Aynı zamanda, onun gücünün zihnine saldırdığını hissetti.
Bu tam bir saldırı değildi… şimdilik. Sadece savunmasını yoklamak için küçük bir itmeydi.
Sunny bu zavallı kadını gerçekten suçlayabilir miydi? Çok güzeldi, çok nazikti, çok… değerliydi. Yine de annesi onu Kılıç Ordusu’nun acımasız şeytanıyla savaşmaya göndermişti.
Bestmaster gibi güzel bir çiçeğe değer verilmeli, beslenmeli ve korunmalıydı – tehlikeye atılmamalıydı. Onu bu kirli, kötü dünyanın iğrenç açgözlülüğünden koruyacak kadar güçlü biri tarafından korunmalıydı.
Sunny gibi biri.
Kaşlarını çattı ve savaş alanındaki gölgeler tepki olarak kıpırdandı.
Sunny kılını bile kıpırdatmadan soğuk bir sesle
“…Benimle flört etmeyi bırak, sürtük. Ben alındım.”
Beastmaster şaşırdıysa da bunu belli etmedi. Ancak kışkırtıcı gözlerindeki neşe biraz azaldı ve yerini ürkütücü bir ilgiye bıraktı.
“Anlıyorum.”
İç çekti ve sonra omuzlarını hafifçe oynattı.
“Yazık. Kimse mükemmel değildir, sanırım…”
Sunny gözlerini kırpıştırdı.
Hayır, ama hakaretleri bile neden bu kadar heyecan verici olmak zorundaydı?
Ancak bir sonraki anda ifadesi değişti.
Çünkü aniden kötü bir önseziye kapıldı.
Ve orada, On Üç Aziz’in arkasında… korkunç bir hızla ilerleyen üç figür daha ortaya çıktı.
Yansımalar.
Üçü de aynı şekle bürünmüştü… devasa bir yılanınkine benzeyen kuyruğu, insana benzeyen gövdesinden çıkan iki güçlü eli ve korkunç dişlerle dolu uzun ve dişlek bir burnu olan hayvani bir kafası olan korkunç, yüksek bir yaratık.

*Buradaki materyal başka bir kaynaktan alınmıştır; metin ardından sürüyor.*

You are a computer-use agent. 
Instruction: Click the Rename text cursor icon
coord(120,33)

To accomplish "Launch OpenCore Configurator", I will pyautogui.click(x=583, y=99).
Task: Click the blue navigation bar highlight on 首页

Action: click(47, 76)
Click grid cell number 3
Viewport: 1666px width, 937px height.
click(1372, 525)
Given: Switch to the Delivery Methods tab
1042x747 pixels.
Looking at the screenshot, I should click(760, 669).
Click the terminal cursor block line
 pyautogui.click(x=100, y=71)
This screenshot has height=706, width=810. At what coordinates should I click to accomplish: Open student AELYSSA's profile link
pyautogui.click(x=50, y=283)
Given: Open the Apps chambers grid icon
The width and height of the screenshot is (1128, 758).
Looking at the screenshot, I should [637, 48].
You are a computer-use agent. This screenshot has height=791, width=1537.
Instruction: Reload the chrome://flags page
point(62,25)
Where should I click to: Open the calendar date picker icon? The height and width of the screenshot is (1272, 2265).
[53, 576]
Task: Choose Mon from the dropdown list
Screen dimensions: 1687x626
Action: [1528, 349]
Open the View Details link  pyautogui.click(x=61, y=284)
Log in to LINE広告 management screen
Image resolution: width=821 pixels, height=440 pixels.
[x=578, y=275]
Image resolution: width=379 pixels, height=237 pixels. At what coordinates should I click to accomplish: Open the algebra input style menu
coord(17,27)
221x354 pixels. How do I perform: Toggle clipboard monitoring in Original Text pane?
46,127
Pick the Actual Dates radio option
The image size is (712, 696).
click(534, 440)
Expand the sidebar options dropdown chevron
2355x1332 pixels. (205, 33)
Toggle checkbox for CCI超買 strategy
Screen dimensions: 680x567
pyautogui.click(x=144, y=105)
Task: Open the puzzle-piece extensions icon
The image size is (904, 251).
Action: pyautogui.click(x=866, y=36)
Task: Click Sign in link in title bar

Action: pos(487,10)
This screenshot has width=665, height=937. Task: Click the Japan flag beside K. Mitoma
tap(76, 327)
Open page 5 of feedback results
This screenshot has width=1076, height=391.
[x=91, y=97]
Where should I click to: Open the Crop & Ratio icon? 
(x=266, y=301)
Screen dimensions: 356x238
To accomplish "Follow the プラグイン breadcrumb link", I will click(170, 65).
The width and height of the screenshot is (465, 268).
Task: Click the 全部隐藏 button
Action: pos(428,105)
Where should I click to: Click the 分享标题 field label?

Yaratıklar oldukça tanıdık geliyordu…
Aslında Sunny onların türünü çok iyi tanıyordu.
Zincirli Adalar’ın altındaki karanlıkta yaşayan bir Kabus Yaratıkları kabilesi olan Zincirli Solucanlar’ın daha yaşlı ve daha korkunç, kanatsız versiyonları gibiydiler.
Zincir Solucanları bu adı taşıyordu çünkü uçan adaları bir arada tutan göksel zincirlerle besleniyorlardı… ya da herhangi bir metalle, aslında, dişlerini geçirebildikleri sürece.
“Şimdi nerede…
Sunny düşüncesini tamamlayamadan, Song Azizlerinden biri Görünüş Yeteneğini açığa çıkarır gibi oldu.
Etrafındaki boşluk aniden parıldadı, sanki cama dönüştü.
Ve cam parçalandığında, Sunny ve Gölgesi aniden büyük bir mesafeyle birbirlerinden ayrıldılar.
Şarkı Azizleri de artık ayrı düşmüşlerdi.
Üç Zincir Solucanı Fiend’i çevreliyordu. Üç Aziz, Aziz’i çevreliyordu ve üç Aziz daha Yılan’ı çevreliyordu.
Sunny’nin kendisi ise
Beastmaster, Lonesome Howl, Silent Stalker ve diğer dört kişiyle karşı karşıyaydı.
Beastmaster gülümsedi.
“…Bahse girerim seni düzeltebilirim. Gölge Lord.”
Sunny hırladı.
Bir adım öne çıkarak gölgeleri bir kılıca dönüştürdü ve tüyler ürpertici bir ses tonuyla şöyle dedi
“İşimiz bittiğinde, seni kim düzeltecek?”